Bayern-SPD droht Absturz in die Bedeutungslosigkeit
Spitzenkandidatin Natascha Kohnen kann die SPD wohl nicht aus dem Jammertal führen
MÜNCHEN (sz/AFP) – Der SPD droht bei der Landtagswahl in Bayern der Sturz in die Bedeutungslosigkeit. In der jüngsten Vorwahlumfrage lag die bayerische SPD nur noch bei zehn Prozent. Das ist nicht nur eine Halbierung der 20,6 Prozent der Landtagswahl 2013. Sollte sich die Umfrage bewahrheiten, wäre die SPD hinter CSU, Grünen, AfD und Freien Wählern nur fünftstärkste Kraft. Es ist wahrscheinlich, dass die SPD bei einem passenden Ergebnis eine Koalition mit der CSU befürwortet. Allerdings sind die Umfrageergebnisse beider Parteien derzeit so schlecht, dass sie zusammen keine Regierungsmehrheit im Landtag hätten.
MÜNCHEN - Einen betont anderen Wahlkampf wollte Natascha Kohnen führen. Das tut die Vorsitzende der Bayern-SPD und Spitzenkandidatin auch – mit Plakaten, auf denen zum Beispiel „Anstand“steht. In diesen Plakaten steckt ein Vorwurf vor allem an den CSU-Spitzenkandidaten und Ministerpräsidenten Markus Söder. Denn ihm spricht Kohnen genau diese Eigenschaft ab.
Doch der saubere anständige Wahlkampf ohne Attacken auf den Hauptgegner und „mit Respekt vor anderen Meinungen“will trotz massiver Unterstützung von der BundesSPD nicht so recht zünden. Umfragen sehen die SPD nur bei mageren zehn bis 13 Prozent – und damit weit unterhalb des Ergebnisses der letzten Landtagswahl (20,6 Prozent). Wie auch bei der CSU dürften bundespolitische Megatrends eine Rolle spielen. Die bayerischen Sozialdemokraten rangieren traditionell um bis zu zehn Prozentpunkte unter dem Zustimmungswert für die Bundespartei. Wenn es danach geht, dann dürfen sie sogar froh sein, wenn sie am 14. Oktober zweistellig abschneiden.

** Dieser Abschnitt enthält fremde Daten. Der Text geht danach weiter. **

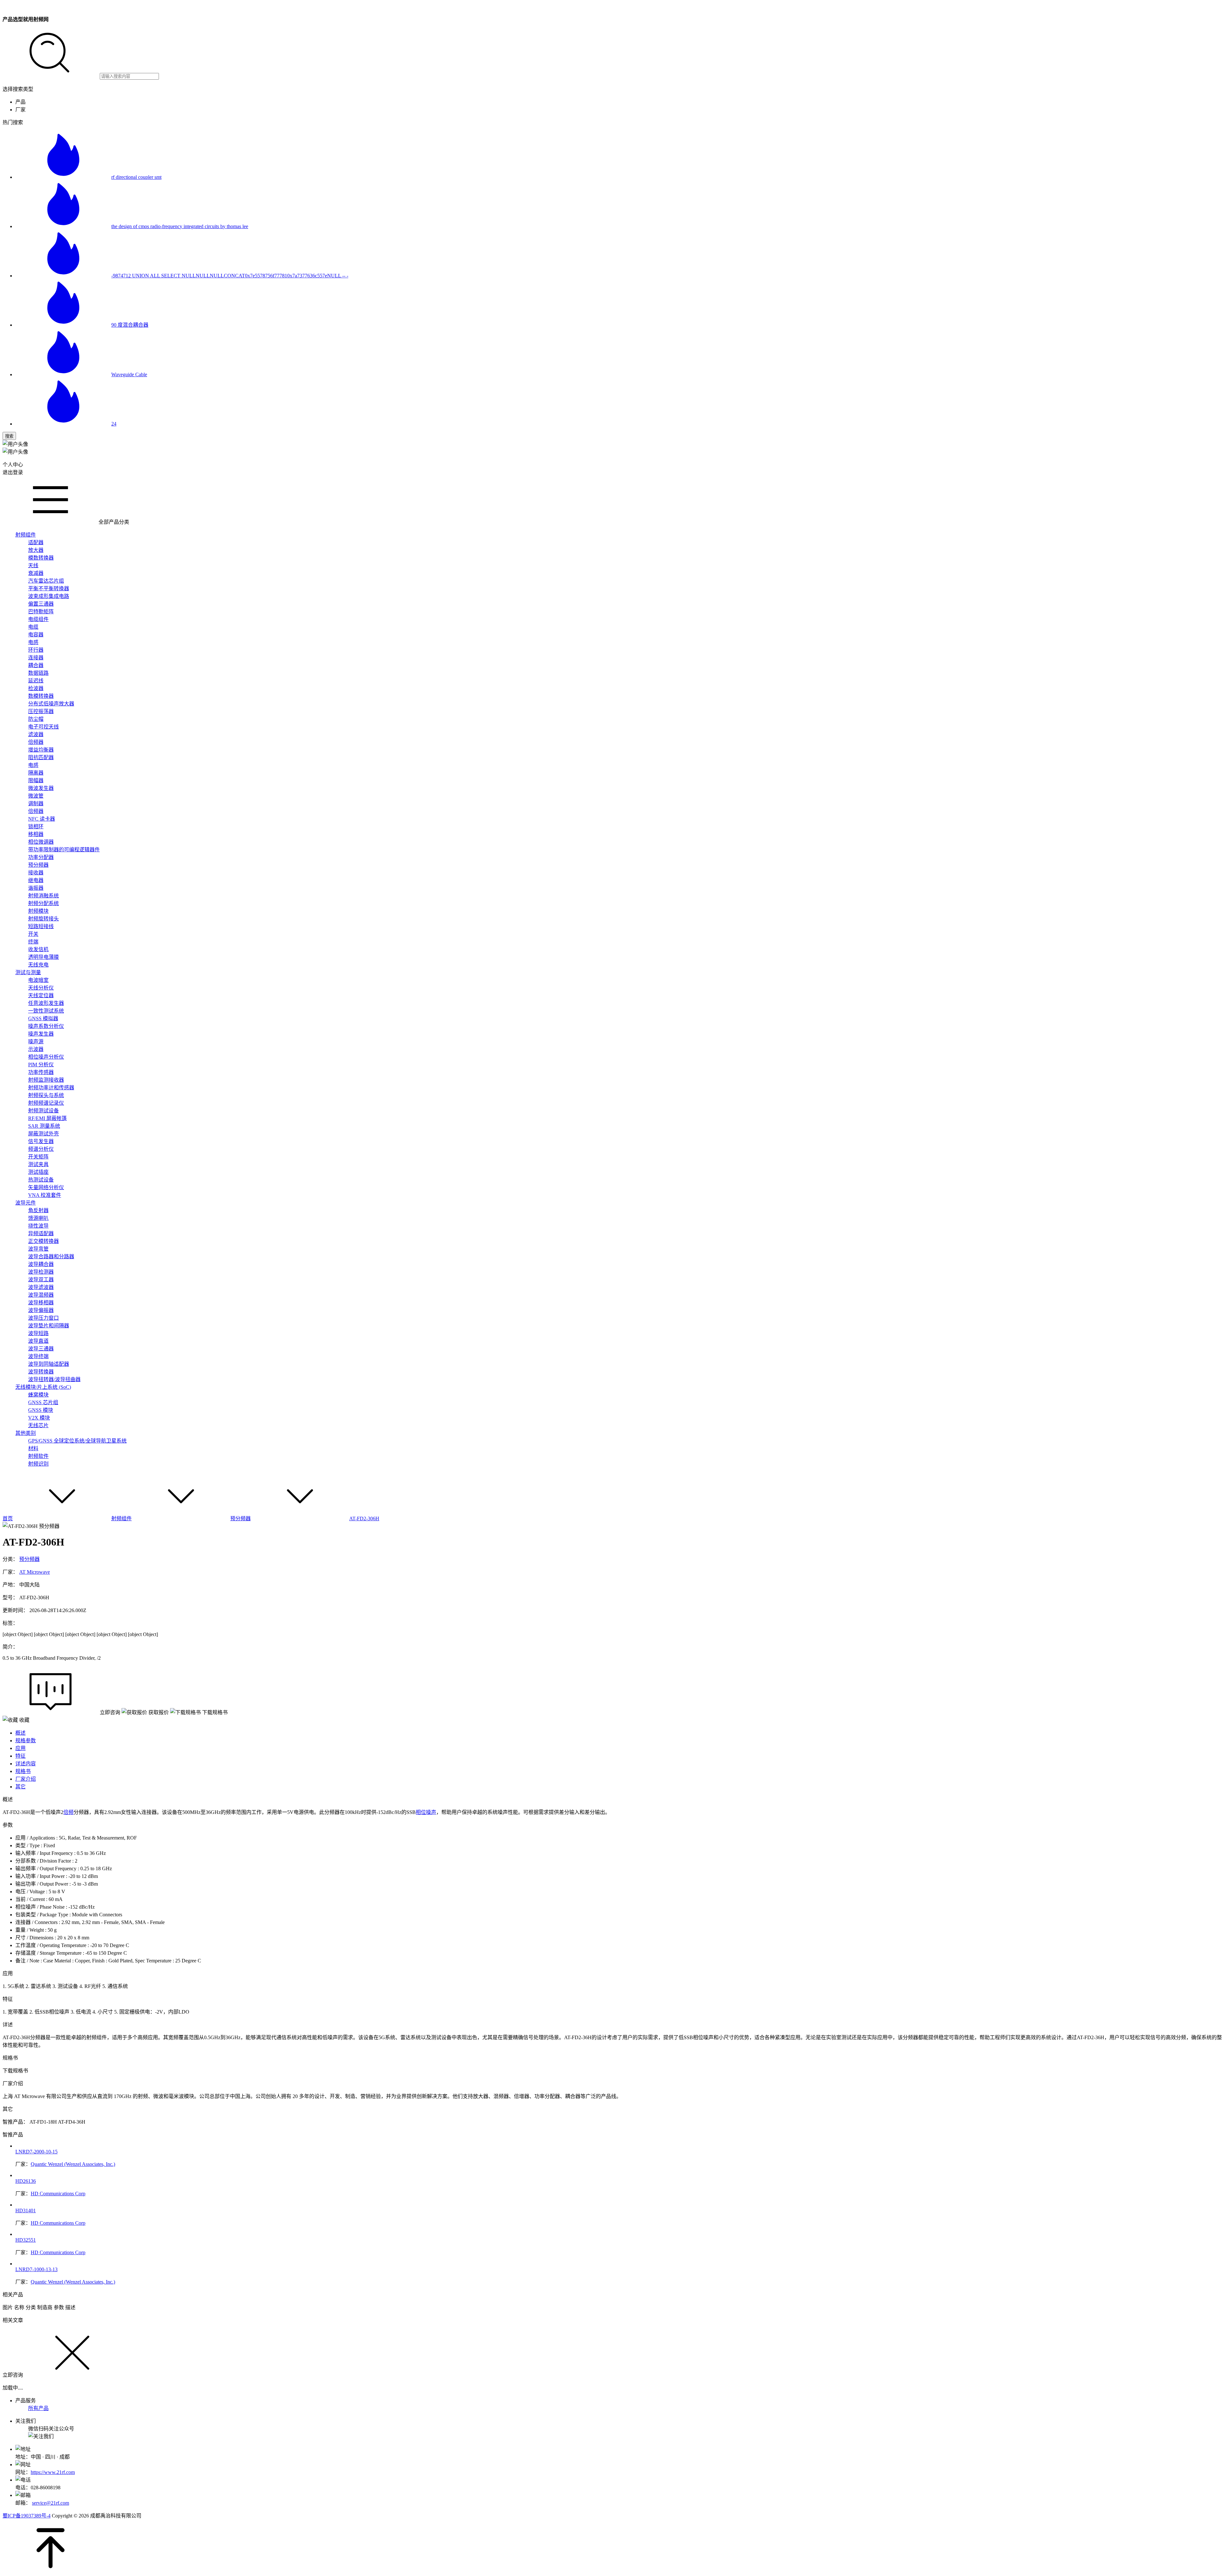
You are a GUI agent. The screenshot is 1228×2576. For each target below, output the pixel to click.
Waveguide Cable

Doch Freude darüber wird wohl nicht aufkommen bei den bayerischen Genossen. Kohnens Wahlziel, zweitstärkste Kraft im Landesparlament zu werden, dürfte sich nach allen Vorhersagen nicht erfüllen. Die Grünen sind den Sozialdemokraten in den Umfragen weit davon gezogen. Dass der öffentlich-rechtliche Bayerische Rundfunk zum Duell der Spitzenkandidaten erstmals keinen Sozialdemokraten, sondern den Grünen-Spitzenmann Ludwig Hartmann eingeladen hat, ist eine der vielen Tiefschläge, die Kohnen einstecken musste, ohne es sich anmerken zu lassen.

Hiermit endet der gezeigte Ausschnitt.